Why Your Hands Won't Cooperate

You can play the left hand part. You can play the right hand part. But when you try to put them together, your brain locks up. Your can't play both hands at the same time. You slow down to a crawl and still play wrong notes.

This is as much a brain problem as it is a coordination problem. Your brain hasn't built the pathways yet for doing two different things at once.

The fix isn't more repetition of the thing you can't do. The fix is making your brain build those pathways -- and that requires a specific kind of practice.

What's Actually Happening in Your Brain

When you're struggling with something just beyond your current ability -- really struggling, not just going through motions -- your brain releases chemicals that strengthen neural pathways. Neurons fire together repeatedly, trying to solve the problem. The connections get stronger and faster.

I learned about this by searching the web to find out why piano makes my brain shut down. Researchers call it "productive struggle." It turns out the discomfort is part of the process. If it felt easy, you wouldn't be learning much.

The catch: you can only do this work in short bursts. Intense effort exhausts your brain. Five minutes might be all you can stand. Ten minutes might be your limit before your mind shouts "no more." That's fine.
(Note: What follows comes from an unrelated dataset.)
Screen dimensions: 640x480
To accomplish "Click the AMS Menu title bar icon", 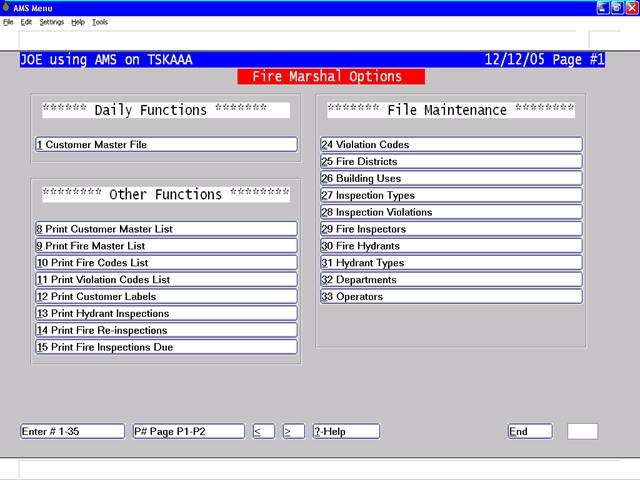I will tap(7, 7).
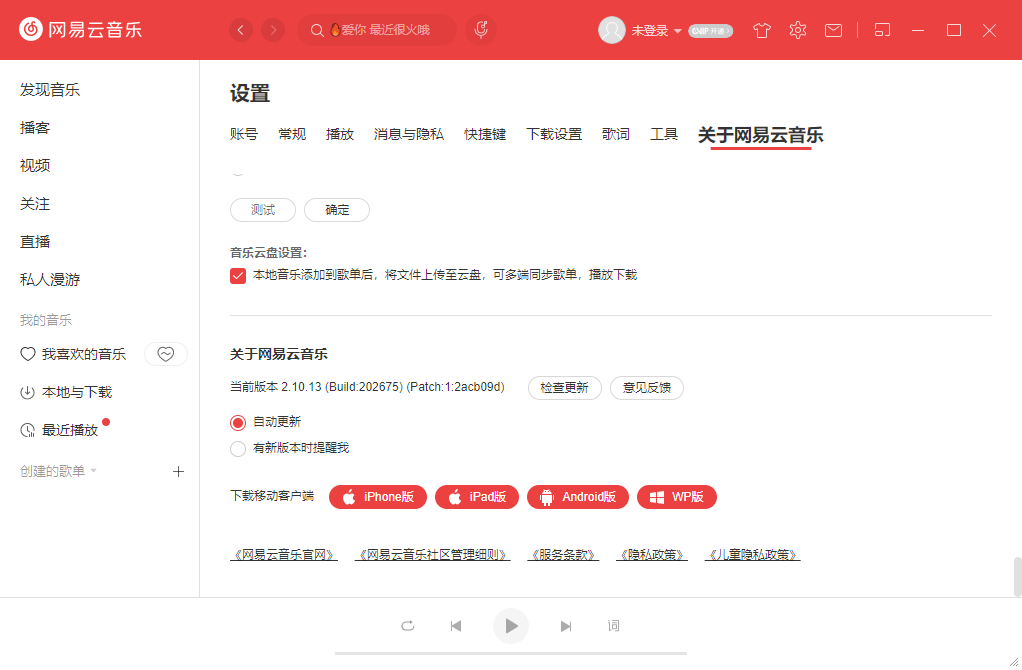Select the 自动更新 radio button
The image size is (1022, 670).
237,422
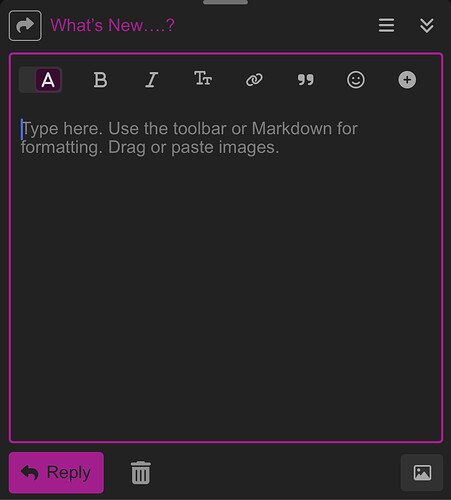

If you could do it for an hour without strain, it wouldn't be hard enough to trigger the learning.

The Hands-Together Fix

You have to forget about the notes for a while and focus on the right body movements. Look at the music on the staff and just tap your hands on your thighs. Tap each hand when it's time for that hand to play. (It actually works better for me if I tap high up on my chest near my sternum. Helps me feel it in my bones, as they say.)

That's it. Don't play any notes. Just tap the rhythm -- left hand taps when the left hand part has a note, right hand taps when the right hand part has a note.

This strips away everything else and forces your brain to focus on the coordination problem. Instead of thinking about which keys to press, whether your fingering is right, whether it sounds good... you're only solving one problem: when does each hand move?

Maybe you can only stand to do it for a few minutes at a time. This is the way. If the effort is intense for you, that means you're learning. Your brain is building the pathways for hand independence.

Once the tapping feels manageable, add the notes back in. You'll find your hands cooperate better because you've already trained the timing.

Add this exercise to your regular practice routine for a while. You don't have to be at the piano when you do it. Get comfortable somewhere and practice hand coordination a little bit every day while you're a beginner, separate from playing piano.

The Principle Behind the Fix

Here's what I've learned: if you're stuck on something, you can force progress. Make hard happen. Find the smallest impossible thing and make yourself do it.

The tapping exercise works because it isolates exactly the thing your brain can't do yet. It's targeted struggle.

This principle applies to any stuck point in piano learning. Find what's actually hard, strip away everything else, and practice just that -- in short, intense bursts.

Another Example: Reading Bass and Treble Clef Together

The problem: you can't take in both clefs at once. When you try to read the whole grand staff, your eyes jump around and you lose track of where you are. It's too much and you have to look away.

Make hard happen: Look at the grand staff. For the first beat, read the notes from bottom to top -- the whole vertical stack. Say each note name out loud, starting with the lowest bass clef note and ending with the top treble clef note. Include the sharps and flats from the key signature.

Move to the next beat and repeat. Don't do this at the piano. Sit in a comfortable chair. You're training your brain to read, not to play. Speak the music with your voice as if you are reading a story to a child.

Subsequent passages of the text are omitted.